FuJacob · 2026-05-28T08:36:51Z

Summary

Bumps the bundled llama-cpp binary target from b8665 to b9310 (URL + checksum update in Package.swift).

Closes the upstream deadlock that surfaces as Cotabby issue #262: launching Cotabby with Qwen3.5-2B-Q4_K_M.gguf selected hangs the main thread before the menu bar icon appears. Reproduces deterministically on Apple Silicon under macOS 26 (Tahoe).

Root cause

The bundled b8665 Metal backend hits a Tahoe-era IOGPU command-buffer timeout regression.
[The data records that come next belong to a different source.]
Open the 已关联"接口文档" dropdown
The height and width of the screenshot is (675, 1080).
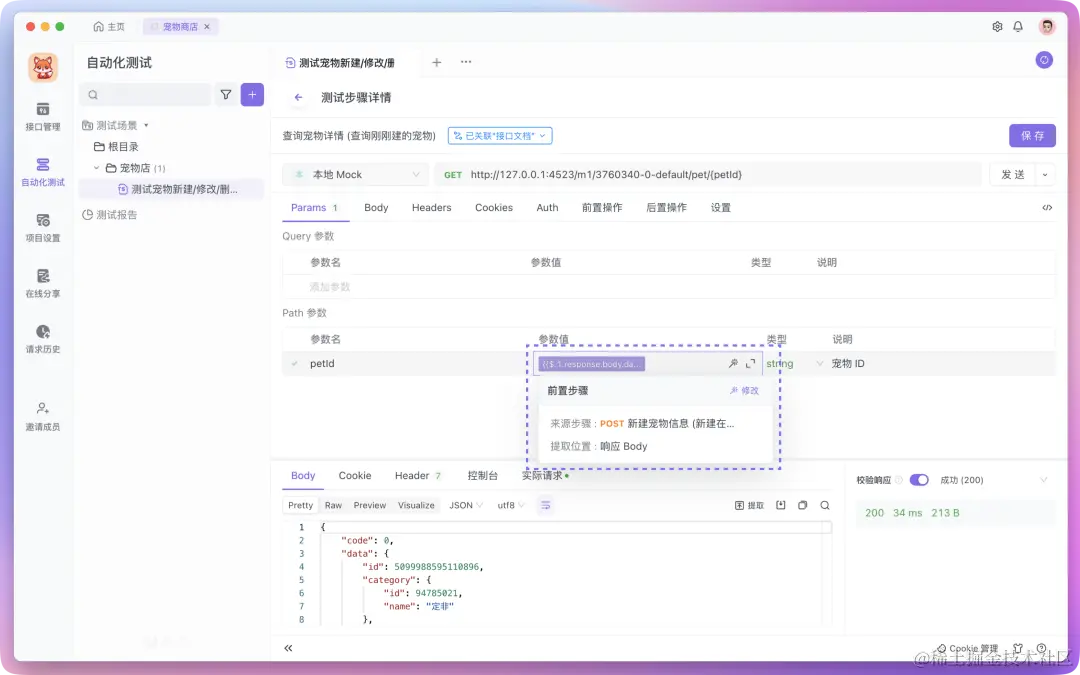[x=500, y=135]
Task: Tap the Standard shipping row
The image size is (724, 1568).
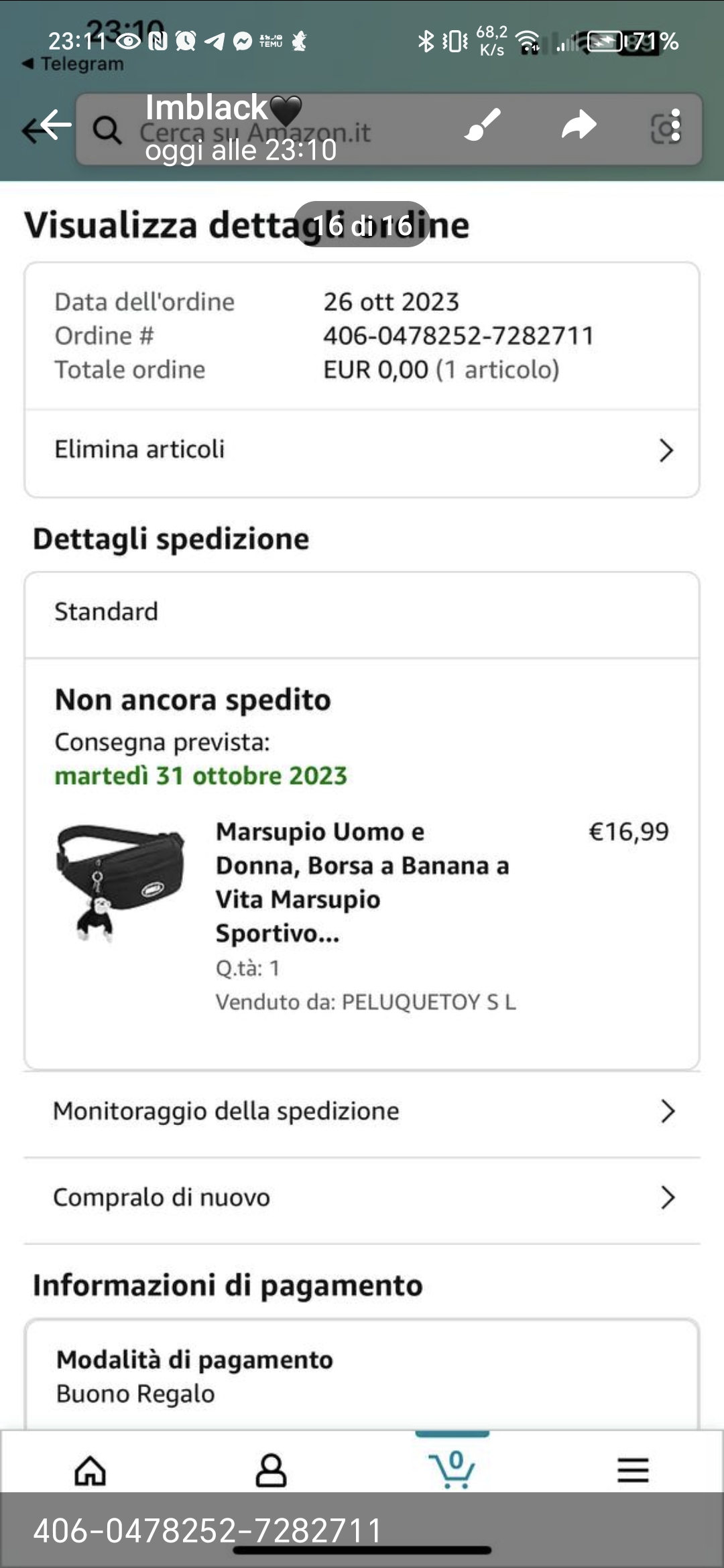Action: (x=362, y=612)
Sampled stack from the affected user:

Main thread blocked on a pthread mutex waiting for loadModel to finish.
com.apple.root.default-qos worker spinning forever inside __ggml_metal_rsets_init_block_invoke → usleep → nanosleep → __semwait_signal. That is ggml-metal's residency-set keep-alive heartbeat (introduced in ggml-org/llama.cpp#17766); by design it spins, so the actual hang is the command buffer the loader is waiting on never completing.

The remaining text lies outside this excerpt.